┌─ Text section
Booted out of the Bluewater Bay property she occupied rent-free for more than two years, serial squatter Dawn Humphries cut a forlorn figure next to a heap of household items outside the residence on Friday morning.
Since March 2020, the owner of an Adonia Crescent home in Bluewater Bay struggled to pay his bond due to unpaid rent, in addition to an outstanding municipal bill, totalling more than R600,000.
After struggling for about two years, the homeowner finally obtained an order to have an unknown number of people living on the property, including Humphries and her daughter, Amanda Wilson, evicted.
They were given until November 11 to vacate the premises, or a sheriff would do it for them.
And so the sheriff did on Friday, hauling out piles of clothes, furniture and other household items from the double-storey property.
Magistrate Gavin Juicy also authorised the sheriff to hire a locksmith, and to use “whatever force necessary” to eject those in the house.
Looking frail but still defiant, Humphries, 83, denied she was a rent-dodger.
“Even if you pay R100, you are not a squatter,” she said.
└─
→ **Work request 1**
In the article on the Bluewater Bay eviction, by what date did the occupants have to vacate the premises?
→ **Work request 2**
Extend the article on the Bluewater Bay eviction from where it stops.
None of the records is needed.
┌─ Given records
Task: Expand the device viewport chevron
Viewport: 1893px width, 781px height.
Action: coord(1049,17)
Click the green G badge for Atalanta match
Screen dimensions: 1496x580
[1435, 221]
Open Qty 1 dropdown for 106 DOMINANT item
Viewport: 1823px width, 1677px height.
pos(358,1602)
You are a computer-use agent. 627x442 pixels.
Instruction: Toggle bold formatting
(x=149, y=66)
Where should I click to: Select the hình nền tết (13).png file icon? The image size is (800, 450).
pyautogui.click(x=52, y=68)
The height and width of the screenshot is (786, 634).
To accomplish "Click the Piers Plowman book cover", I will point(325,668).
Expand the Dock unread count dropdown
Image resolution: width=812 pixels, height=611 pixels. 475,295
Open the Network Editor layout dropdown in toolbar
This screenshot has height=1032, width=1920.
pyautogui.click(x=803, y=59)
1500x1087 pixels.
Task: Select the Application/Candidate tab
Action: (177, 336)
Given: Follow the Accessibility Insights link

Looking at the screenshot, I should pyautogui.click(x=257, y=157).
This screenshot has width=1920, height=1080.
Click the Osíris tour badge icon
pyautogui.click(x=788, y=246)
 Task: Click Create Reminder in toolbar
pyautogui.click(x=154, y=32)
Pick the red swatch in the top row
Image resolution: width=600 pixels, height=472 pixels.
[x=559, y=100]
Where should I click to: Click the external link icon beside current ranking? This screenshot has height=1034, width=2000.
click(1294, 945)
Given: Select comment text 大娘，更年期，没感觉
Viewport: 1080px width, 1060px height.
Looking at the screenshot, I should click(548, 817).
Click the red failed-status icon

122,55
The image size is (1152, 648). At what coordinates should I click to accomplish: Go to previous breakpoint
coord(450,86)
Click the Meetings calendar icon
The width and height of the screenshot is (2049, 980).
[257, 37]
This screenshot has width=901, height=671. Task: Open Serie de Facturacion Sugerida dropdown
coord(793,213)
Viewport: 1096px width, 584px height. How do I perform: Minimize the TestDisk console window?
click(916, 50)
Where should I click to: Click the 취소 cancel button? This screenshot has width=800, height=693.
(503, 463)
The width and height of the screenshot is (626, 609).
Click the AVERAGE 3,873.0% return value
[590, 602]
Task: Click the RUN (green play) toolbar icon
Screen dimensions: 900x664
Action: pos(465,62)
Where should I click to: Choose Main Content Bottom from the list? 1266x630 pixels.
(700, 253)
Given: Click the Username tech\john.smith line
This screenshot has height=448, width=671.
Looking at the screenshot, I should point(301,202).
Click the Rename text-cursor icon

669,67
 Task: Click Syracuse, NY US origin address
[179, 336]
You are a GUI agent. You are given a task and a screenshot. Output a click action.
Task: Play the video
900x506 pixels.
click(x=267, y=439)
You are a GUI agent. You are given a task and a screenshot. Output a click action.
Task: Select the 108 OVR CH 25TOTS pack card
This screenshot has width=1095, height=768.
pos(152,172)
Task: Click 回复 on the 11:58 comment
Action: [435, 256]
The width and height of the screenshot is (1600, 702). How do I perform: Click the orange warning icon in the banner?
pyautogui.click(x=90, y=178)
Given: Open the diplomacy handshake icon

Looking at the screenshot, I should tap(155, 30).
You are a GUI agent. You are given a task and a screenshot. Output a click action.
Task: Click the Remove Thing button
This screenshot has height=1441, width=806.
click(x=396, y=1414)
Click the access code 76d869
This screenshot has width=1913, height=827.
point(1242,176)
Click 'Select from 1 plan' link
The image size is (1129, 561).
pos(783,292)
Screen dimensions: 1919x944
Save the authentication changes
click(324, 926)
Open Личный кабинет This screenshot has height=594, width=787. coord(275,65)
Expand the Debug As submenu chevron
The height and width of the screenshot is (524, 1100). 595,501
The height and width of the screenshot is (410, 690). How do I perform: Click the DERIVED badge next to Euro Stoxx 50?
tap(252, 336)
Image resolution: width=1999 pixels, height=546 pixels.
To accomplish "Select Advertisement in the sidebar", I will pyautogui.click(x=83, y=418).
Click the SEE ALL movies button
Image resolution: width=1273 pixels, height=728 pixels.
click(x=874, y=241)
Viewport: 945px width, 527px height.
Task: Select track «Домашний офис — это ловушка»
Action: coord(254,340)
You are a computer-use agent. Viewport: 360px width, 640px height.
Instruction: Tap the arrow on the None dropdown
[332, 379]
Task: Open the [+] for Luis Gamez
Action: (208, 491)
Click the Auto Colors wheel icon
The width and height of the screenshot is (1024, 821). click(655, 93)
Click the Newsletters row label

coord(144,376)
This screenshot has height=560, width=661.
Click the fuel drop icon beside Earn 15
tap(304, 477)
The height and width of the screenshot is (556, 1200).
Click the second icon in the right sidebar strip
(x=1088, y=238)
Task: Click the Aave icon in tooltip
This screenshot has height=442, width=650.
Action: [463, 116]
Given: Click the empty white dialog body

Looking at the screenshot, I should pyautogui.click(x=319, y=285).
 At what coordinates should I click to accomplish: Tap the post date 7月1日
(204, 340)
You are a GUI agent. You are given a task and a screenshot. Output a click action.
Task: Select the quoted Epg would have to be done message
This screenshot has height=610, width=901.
└─
→ **Result 1**
November 11

→ **Result 2**
“We offered them R7,000 a month because the house was in such bad condition, but they point blank refused, they just said ‘get out’.”
“We’ve never tried to be squatters. We’ve been begging for a lease.”
Humphries said they were unable to relocate in 2020 due to the various Covid-19 lockdowns.
“We tried to negotiate — we said because of all the things that are wrong with the house, we’ll pay R7,000 [but the owner] said we must pay R9,300.”
She said her daughter had paid the deposit but they could not pay rent because the letting agent refused to offer them a lease agreement.

Daughter Wilson said: “We are a Christian family, we are not criminals and we were well within our rights — we’ve defended ourselves since day one, since [the letting agent] refused to give us a lease, which is our constitutional right after we paid.
“After that we said there is so much wrong with the house — the electricity is tampered [with], water is leaking in through the roof, half the stuff has mould and we have to throw stuff away.
“It’s been like that for two years.
“The fight is over now, I am moving to greener pastures.”
The family said they were planning to move into a block of flats in the Bluewater Bay area but an agent had refused because of newspaper reports alleging Humphries was a serial rent dodger.
Speaking on her previous rental disputes, Humphries insisted she was always willing to pay and even her previous eviction from a house in Richmond Hill was not of her own doing.
She said her son had owned the property for 18 years but had fallen behind on the bond payment and they were evicted.
The Bluewater Bay home was initially leased to Aphiwe Mqomboti, a candidate attorney working for Legal Aid SA at the time.
Unbeknown to the rental agent, a room was being sublet to Humphries.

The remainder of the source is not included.